Stop building “Agents” and ship LLM-powered chatbots that actually work

  • portrait of Alan Nichol

    Alan Nichol

The initial “LLMs can do anything” hype has worn off. Engineers are now on the hook to ship real applications. If you’re done playing whac-a-mole, tweaking your temperature, adding yet another prompting technique to your swamp of text, and crossing your fingers and hoping that your application actually works this time, you might want to try the CALM Developer Edition we released today.

LLM Agents figure out their business logic on-the-fly every time a user interacts with them. Someday this approach could give us a personal concierge that can navigate the whole internet to do anything for us. But business chatbots aren’t like that at all, and as an architecture for a production app, I can’t really imagine anything worse.

Here’s the value CALM adds if you’re building an LLM chatbot:

A simple, declarative way to define your business logic, and a logical engine that executes it deterministically. The ability to break your logic into small reusable pieces and make your application easier to maintain. A guarantee that users can’t override your business logic through prompt injection.

Conversation as a first class citizen. Collecting information from users, input validation, disambiguation, context switching, corrections, and digressions all work out of the box using customizable patterns.

Easy debugging. In CALM, the LLM either gives the correct output or it doesn’t - it's that straightforward. You don’t need to fall back to fuzzy text matching or trusting another LLM to ‘score’ your answers. If a conversation doesn’t go the way you expect, you can see exactly why and where the problem is. And you can track user journeys step-by-step.

Nuanced understanding. CALM doesn’t rely on intents and can understand complex instructions, negation, and pragmatics.

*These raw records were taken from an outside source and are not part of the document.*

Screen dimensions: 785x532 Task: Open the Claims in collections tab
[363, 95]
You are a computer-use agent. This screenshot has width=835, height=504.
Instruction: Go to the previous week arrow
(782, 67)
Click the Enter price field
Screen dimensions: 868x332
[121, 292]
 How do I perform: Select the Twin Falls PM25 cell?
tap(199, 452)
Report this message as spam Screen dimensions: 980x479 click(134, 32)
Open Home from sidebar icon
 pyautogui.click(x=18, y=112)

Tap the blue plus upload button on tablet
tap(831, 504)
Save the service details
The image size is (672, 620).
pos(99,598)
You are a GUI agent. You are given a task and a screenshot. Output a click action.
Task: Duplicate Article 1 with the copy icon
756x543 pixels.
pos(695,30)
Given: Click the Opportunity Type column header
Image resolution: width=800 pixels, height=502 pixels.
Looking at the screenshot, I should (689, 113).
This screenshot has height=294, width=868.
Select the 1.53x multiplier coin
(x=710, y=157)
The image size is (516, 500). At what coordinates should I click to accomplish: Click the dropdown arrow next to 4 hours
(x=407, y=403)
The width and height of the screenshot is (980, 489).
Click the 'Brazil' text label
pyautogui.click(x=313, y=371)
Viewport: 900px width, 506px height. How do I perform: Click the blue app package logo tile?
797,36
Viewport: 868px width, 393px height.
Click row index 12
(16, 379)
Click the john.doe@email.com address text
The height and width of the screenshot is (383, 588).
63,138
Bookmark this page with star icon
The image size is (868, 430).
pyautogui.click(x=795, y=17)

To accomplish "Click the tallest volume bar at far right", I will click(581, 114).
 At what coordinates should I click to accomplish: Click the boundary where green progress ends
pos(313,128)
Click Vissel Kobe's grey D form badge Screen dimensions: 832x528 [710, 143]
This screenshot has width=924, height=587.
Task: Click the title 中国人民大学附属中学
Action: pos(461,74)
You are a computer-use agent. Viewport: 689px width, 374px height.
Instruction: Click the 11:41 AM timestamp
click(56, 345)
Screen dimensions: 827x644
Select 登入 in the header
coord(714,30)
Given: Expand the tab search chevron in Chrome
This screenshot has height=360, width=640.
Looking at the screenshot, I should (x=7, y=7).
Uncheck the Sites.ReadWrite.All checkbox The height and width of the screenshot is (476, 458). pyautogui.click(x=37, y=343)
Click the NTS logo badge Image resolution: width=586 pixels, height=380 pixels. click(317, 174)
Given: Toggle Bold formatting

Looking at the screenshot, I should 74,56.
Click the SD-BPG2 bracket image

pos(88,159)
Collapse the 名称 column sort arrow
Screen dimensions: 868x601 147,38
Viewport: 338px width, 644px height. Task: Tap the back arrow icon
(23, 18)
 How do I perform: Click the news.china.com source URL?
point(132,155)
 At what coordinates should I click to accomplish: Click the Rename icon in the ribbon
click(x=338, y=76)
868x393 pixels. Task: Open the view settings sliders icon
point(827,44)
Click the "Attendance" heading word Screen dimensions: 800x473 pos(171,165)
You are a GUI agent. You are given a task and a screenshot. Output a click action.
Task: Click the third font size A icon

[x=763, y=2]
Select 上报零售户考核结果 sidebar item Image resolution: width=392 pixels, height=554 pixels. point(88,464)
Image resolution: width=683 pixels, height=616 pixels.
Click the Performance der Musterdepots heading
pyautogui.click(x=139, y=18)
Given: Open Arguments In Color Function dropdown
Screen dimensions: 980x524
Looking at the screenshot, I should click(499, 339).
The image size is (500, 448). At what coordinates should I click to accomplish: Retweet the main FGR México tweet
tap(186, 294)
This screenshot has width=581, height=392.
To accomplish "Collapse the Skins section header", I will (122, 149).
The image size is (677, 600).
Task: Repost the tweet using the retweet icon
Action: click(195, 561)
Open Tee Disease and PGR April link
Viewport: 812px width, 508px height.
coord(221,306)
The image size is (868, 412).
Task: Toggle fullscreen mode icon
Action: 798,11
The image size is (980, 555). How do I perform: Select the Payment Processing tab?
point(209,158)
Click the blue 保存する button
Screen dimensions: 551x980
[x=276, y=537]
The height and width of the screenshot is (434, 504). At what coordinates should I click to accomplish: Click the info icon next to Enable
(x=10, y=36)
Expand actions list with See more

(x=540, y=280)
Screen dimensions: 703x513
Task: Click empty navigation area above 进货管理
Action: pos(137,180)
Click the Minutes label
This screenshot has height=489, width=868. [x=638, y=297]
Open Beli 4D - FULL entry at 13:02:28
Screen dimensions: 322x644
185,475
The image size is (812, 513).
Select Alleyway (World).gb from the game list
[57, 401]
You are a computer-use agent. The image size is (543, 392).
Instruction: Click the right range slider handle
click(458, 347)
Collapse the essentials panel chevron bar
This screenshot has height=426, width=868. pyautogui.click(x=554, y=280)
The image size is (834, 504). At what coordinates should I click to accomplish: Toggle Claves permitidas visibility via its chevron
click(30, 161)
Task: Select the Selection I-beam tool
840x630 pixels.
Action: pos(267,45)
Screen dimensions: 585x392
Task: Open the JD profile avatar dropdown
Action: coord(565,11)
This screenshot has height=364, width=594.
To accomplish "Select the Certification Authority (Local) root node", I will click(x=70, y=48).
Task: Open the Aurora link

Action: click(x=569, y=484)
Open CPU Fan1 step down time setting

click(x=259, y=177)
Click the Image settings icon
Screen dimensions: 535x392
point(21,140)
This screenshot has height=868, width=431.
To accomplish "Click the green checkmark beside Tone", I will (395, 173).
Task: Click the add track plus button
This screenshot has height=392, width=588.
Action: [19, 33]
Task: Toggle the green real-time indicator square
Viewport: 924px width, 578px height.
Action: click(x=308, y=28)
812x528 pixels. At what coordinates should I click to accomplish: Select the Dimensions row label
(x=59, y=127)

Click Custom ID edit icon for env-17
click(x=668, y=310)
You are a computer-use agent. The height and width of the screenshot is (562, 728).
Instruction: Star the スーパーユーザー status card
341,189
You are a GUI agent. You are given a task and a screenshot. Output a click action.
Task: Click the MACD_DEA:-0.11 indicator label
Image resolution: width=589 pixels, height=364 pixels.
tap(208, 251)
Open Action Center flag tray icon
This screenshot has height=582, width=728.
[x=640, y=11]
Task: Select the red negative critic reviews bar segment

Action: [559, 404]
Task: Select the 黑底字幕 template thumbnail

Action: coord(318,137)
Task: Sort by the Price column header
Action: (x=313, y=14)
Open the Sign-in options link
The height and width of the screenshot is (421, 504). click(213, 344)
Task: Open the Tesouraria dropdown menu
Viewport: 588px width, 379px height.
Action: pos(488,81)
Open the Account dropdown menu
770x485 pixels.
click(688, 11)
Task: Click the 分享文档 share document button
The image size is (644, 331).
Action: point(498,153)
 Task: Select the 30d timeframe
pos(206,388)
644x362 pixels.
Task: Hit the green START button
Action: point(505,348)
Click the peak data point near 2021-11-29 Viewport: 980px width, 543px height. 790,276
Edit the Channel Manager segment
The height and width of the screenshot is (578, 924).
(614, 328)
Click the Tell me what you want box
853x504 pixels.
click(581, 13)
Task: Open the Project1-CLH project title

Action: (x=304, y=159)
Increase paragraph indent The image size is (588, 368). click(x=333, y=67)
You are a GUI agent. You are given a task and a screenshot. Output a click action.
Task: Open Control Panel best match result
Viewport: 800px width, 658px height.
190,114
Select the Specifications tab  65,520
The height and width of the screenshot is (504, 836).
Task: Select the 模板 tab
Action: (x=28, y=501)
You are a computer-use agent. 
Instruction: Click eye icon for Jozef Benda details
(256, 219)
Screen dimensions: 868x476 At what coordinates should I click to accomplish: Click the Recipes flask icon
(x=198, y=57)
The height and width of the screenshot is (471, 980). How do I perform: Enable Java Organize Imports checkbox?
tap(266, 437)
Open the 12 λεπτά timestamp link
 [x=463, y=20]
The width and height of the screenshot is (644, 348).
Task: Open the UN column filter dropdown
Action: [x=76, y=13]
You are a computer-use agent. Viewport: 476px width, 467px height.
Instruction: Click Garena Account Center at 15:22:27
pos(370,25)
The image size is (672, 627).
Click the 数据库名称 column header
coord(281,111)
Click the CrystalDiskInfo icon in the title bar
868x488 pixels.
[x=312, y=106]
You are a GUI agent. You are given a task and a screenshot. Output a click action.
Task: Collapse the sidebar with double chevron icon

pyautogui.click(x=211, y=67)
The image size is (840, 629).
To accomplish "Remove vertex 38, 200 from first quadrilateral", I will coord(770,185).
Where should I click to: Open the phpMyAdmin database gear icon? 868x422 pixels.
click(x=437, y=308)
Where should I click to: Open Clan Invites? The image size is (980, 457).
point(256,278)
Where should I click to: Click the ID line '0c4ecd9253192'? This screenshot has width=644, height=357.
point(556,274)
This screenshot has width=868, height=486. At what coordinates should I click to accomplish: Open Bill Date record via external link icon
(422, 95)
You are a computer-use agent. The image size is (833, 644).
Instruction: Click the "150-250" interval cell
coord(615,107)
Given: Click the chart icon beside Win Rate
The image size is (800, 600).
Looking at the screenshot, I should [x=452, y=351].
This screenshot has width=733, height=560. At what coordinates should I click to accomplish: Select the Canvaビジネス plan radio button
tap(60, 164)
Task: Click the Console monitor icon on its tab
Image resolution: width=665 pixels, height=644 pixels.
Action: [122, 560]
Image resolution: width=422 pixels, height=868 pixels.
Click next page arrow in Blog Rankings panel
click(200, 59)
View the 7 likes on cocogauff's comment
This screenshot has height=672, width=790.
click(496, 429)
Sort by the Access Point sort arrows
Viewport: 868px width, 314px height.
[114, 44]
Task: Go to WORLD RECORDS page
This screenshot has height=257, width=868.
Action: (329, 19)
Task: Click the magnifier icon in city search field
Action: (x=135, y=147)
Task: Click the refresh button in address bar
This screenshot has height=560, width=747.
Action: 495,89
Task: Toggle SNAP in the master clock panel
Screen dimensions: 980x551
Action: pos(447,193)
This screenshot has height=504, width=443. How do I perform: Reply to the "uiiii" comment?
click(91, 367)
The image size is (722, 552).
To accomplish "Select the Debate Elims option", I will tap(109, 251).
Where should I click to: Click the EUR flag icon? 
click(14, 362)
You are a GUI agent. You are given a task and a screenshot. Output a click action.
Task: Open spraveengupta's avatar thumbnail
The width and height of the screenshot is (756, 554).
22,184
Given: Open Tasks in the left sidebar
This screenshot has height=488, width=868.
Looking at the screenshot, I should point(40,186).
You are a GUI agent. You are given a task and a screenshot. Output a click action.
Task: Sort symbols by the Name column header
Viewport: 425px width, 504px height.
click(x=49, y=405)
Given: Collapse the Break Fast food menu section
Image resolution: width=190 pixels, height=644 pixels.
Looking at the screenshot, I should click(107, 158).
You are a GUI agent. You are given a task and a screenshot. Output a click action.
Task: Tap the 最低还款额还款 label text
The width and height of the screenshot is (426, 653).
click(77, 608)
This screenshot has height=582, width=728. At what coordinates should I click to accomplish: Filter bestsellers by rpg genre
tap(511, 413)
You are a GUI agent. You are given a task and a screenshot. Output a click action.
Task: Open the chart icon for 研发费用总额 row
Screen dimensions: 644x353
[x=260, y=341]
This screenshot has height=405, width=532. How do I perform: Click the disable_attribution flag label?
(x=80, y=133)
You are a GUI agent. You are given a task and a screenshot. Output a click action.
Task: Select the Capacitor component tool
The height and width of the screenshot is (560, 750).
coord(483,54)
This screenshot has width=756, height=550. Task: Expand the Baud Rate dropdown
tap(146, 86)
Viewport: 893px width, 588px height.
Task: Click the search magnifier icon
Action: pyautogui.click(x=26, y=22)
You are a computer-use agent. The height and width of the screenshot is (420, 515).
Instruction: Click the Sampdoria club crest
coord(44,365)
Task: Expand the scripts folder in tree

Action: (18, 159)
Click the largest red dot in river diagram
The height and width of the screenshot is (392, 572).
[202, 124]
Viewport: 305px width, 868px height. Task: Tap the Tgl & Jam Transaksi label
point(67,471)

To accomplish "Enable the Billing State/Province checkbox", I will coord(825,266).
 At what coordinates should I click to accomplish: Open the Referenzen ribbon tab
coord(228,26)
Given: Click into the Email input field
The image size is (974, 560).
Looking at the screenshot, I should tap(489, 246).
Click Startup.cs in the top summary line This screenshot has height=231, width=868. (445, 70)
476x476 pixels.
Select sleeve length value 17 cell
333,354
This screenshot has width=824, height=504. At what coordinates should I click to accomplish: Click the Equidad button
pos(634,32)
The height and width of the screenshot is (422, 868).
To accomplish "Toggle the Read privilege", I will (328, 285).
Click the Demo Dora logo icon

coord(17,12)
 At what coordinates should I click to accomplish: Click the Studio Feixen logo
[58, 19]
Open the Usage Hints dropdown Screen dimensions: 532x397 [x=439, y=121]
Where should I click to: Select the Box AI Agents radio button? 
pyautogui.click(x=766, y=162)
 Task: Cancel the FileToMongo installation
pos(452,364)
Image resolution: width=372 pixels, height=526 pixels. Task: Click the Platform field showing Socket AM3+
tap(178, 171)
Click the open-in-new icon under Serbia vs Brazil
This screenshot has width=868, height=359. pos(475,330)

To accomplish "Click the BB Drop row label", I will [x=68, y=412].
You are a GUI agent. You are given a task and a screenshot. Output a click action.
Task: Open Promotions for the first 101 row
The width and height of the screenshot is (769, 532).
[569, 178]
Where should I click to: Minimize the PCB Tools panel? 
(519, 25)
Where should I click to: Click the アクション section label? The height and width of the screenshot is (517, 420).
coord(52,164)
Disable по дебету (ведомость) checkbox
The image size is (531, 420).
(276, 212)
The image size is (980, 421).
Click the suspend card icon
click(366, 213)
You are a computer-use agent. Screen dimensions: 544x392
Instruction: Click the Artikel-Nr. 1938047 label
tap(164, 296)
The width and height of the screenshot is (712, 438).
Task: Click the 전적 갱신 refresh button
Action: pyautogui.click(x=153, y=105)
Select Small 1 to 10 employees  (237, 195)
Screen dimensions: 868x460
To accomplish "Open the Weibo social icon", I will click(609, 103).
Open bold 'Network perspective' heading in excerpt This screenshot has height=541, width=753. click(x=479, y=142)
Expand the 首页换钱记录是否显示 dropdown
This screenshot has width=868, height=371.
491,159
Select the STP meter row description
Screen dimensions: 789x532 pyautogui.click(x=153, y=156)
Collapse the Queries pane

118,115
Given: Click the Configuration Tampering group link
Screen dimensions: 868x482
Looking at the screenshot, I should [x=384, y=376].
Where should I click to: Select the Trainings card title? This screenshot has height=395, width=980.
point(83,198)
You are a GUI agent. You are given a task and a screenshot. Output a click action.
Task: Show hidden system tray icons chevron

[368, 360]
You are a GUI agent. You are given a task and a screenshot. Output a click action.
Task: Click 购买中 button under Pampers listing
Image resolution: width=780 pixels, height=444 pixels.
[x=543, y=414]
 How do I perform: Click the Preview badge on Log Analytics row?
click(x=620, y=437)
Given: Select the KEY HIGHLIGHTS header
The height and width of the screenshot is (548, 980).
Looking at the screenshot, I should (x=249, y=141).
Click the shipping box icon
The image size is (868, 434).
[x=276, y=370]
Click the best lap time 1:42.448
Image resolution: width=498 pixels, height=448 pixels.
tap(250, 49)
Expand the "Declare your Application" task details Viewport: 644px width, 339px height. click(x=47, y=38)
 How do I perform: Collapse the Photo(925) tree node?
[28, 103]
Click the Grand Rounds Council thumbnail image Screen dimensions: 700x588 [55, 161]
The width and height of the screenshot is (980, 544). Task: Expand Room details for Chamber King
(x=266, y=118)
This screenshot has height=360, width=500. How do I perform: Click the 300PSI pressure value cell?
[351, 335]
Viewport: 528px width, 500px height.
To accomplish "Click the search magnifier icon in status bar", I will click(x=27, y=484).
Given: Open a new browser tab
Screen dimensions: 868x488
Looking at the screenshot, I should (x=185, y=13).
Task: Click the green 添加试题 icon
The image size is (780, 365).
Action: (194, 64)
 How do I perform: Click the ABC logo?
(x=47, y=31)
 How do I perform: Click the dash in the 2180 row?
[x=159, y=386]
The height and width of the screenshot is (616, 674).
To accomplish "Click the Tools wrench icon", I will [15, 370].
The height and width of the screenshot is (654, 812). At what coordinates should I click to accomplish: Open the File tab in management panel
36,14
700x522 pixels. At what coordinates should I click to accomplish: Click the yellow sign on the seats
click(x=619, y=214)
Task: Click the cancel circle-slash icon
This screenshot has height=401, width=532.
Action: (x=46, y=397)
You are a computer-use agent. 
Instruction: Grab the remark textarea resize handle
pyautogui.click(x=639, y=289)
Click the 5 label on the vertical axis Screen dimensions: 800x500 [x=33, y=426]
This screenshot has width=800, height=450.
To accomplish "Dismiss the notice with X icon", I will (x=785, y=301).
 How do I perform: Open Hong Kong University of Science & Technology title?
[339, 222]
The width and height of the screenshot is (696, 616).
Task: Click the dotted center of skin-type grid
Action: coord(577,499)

No hallucinations! CALM defaults to using templated, human-authored answers, and it’s up to you when and where to allow generation. And if fifty thousand people ask for your opening hours every week, you don’t have to pay (and wait) to regenerate the same tokens every time. A mature app should only generate when it’s actually saying something new.

Speed! Your LLM only has to generate a handful of tokens. There’s no loop that recursively calls an LLM, and no “chaining” of instructions to multiple LLMs.

We have a lot of big improvements shipping in the next couple of months based on early-adopter feedback, and we always like to hear from teams that are pushing the limits of Rasa. Please share any feedback you have with us.